Летом 1984 года, в семисотую годовщину трагического исчезновения гаммельнских детей, я видела в Гаммельне на городской площади представления, посвященные легенде о Крысолове. Меня поразило сходство цветаевской трактовки с традиционной трактовкой самих гаммельнцев: так же сатирически изображают они своих давних сограждан – и обывателей, и ратсгерров с бургомистром. Почти совпадал конец истории: по легенде Музыкант увел детей из города и они исчезли; Цветаева конкретизирует: он завел их в озеро и они утонули. Но романтическая тема Крысолова-музыканта отсутствует в представлениях в Гаммельне. Это объяснимо: по традиции вот уже семьсот лет город оплакивает своих исчезнувших детей. Какое дело убитым горем матерям до искусства?
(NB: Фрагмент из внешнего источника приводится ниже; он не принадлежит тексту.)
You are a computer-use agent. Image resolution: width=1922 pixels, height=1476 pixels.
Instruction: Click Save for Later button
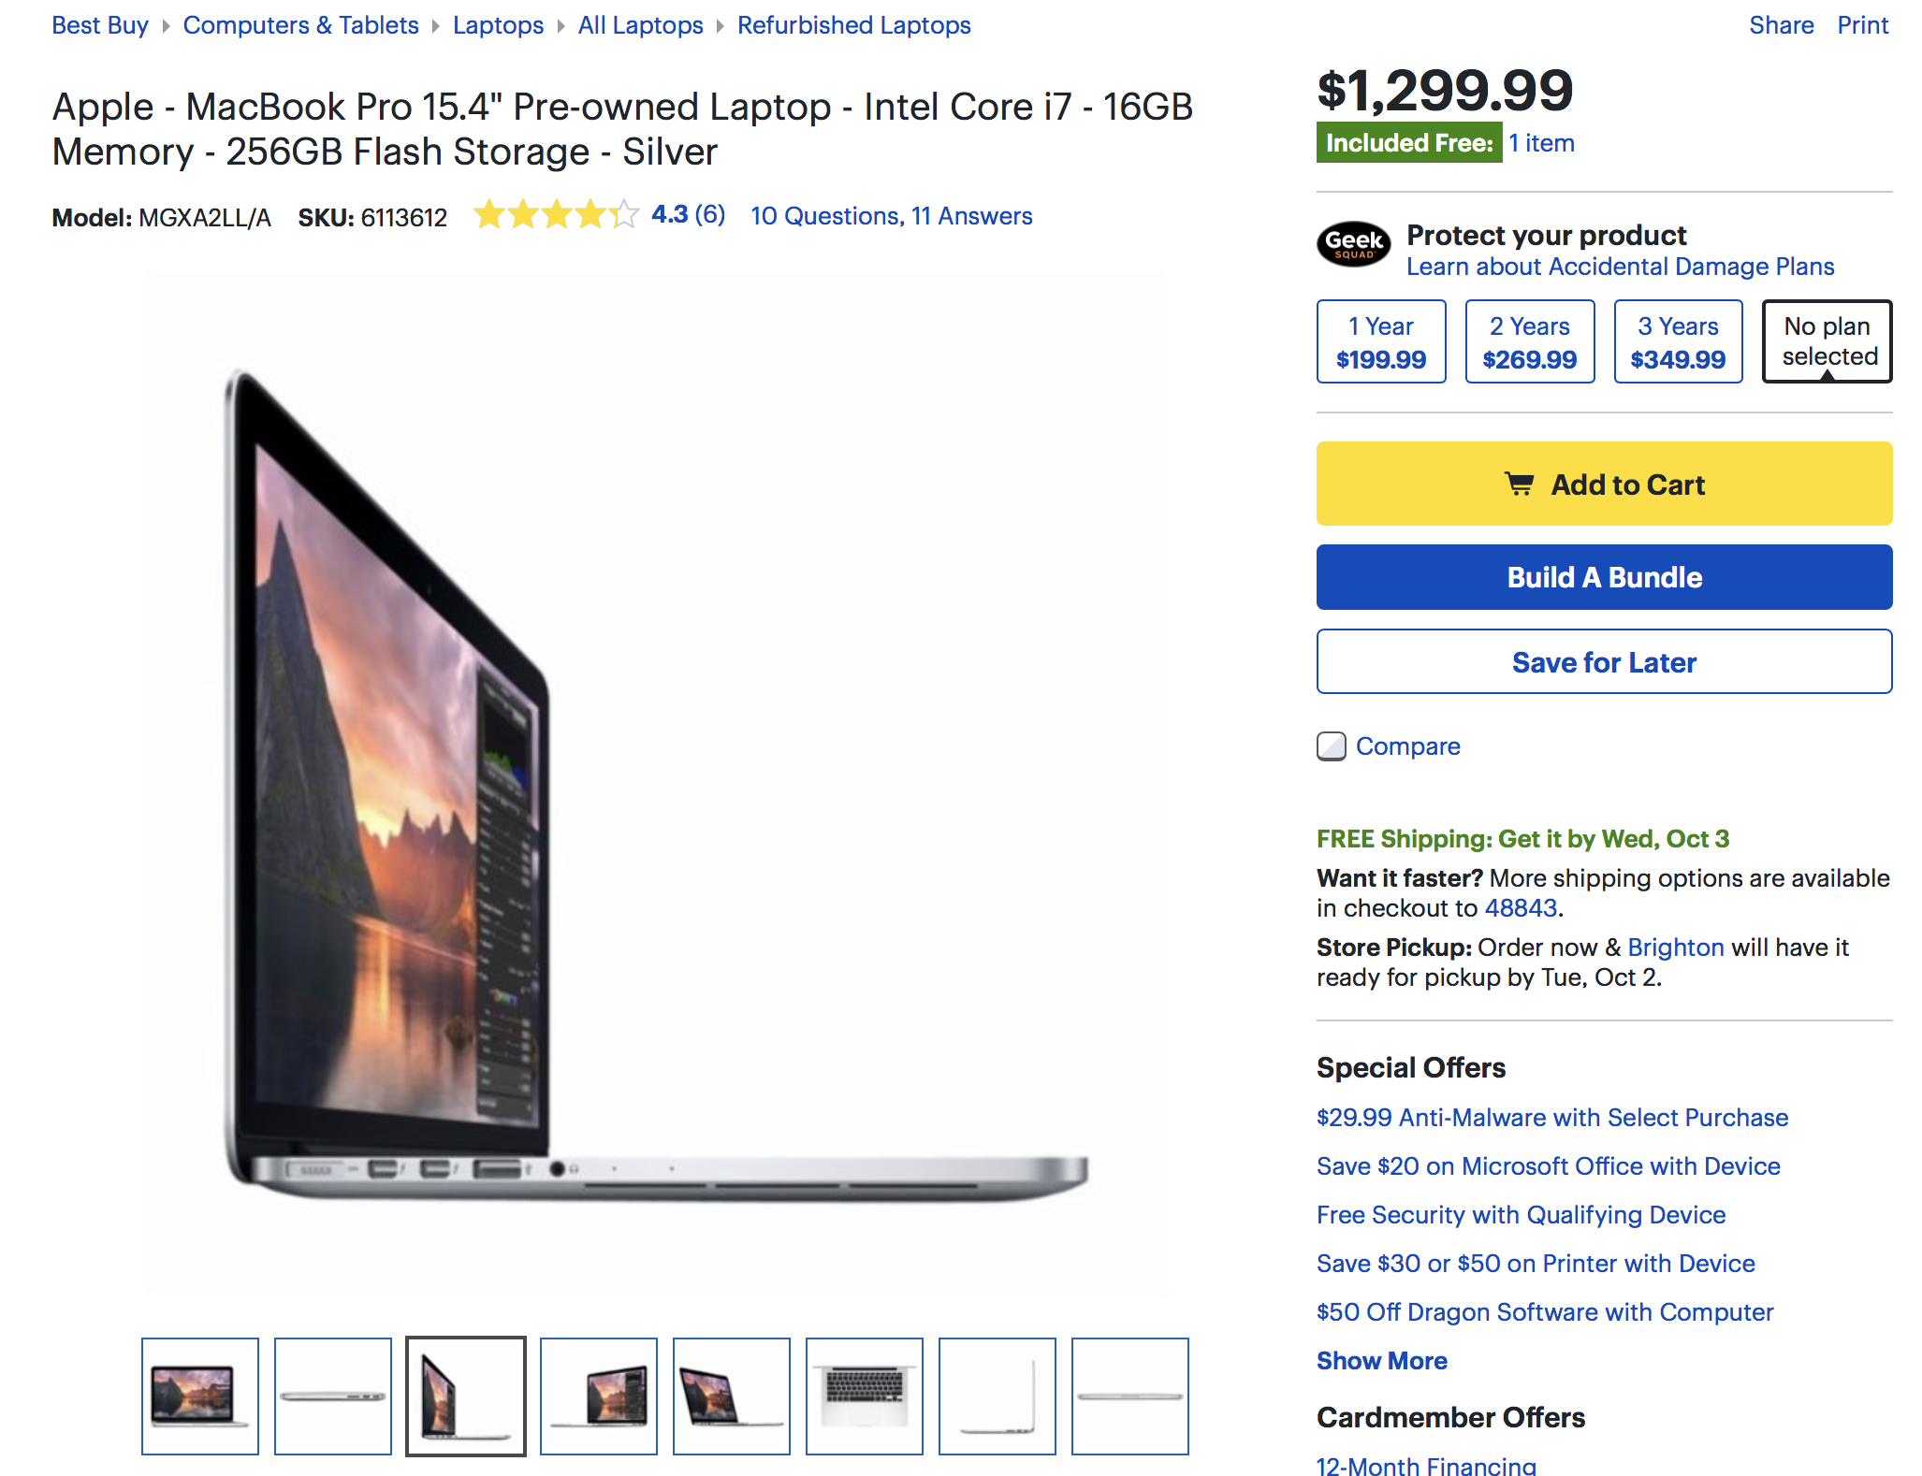coord(1604,661)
Искусство – забота художника. Главным героем поэмы Цветаевой видится мне не Гаммельн и даже не несправедливо обиженный обывателями Музыкант, а его Флейта – та, которая ведет за собой крыс, детей и самого флейтиста. Недаром в ремарках Цветаева подчеркивает голос не Музыканта, а Флейты:
Флейта, настойчиво:
Пересест!
Не жалейте насиженных мест!
Перемен!
Не жалейте надышанных стен!
Звёзд упавших – и тех не жалейте!..
Внутренняя флейта Цветаевой требовала перемен; это ей стало тесно в сжатых горами Вшенорах, в маленькой Чехии. Дело было не во внешних обстоятельствах, а в ней самой: Чехия исчерпала себя, подошло время еще раз "сменить кожу". Закончился еще один жизненный этап, подходил к концу "Крысолов", и флейта настойчиво звала в дорогу. Подтверждением того, что Цветаева ощущала отъезд из Чехословакии как завершение определенного периода, может служить сборник "После России". Она издала его через два с лишним года после Чехии; за это время было написано много стихов, но ни одно из них Цветаева туда не включила. Книга завершается последним пражским стихотворением "Русской ржи от меня поклон...". Прощаясь со славянской Прагой, может быть, Цветаева еще раз прощалась с Россией?